┌────────
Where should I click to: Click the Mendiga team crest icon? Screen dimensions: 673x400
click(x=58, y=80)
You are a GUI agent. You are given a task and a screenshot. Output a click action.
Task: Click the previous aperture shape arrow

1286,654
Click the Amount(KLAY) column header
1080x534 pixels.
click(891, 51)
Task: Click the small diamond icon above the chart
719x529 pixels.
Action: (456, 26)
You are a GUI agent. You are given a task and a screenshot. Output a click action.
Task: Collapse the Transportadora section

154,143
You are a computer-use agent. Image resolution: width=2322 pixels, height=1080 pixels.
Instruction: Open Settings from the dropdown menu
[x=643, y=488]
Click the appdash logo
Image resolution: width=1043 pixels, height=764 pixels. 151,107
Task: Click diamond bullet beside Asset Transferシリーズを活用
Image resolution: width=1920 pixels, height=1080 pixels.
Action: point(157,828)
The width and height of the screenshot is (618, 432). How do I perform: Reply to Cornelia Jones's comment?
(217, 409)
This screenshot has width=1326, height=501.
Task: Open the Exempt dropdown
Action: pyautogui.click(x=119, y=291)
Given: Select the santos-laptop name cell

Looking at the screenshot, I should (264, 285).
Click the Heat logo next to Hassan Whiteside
└────────
WHAT YOU ARE ASKED TO DO> For each line above that includes the word "diamond", make a copy of that line.

REPLY TO THE EXERCISE>
Task: Click the small diamond icon above the chart
Task: Click diamond bullet beside Asset Transferシリーズを活用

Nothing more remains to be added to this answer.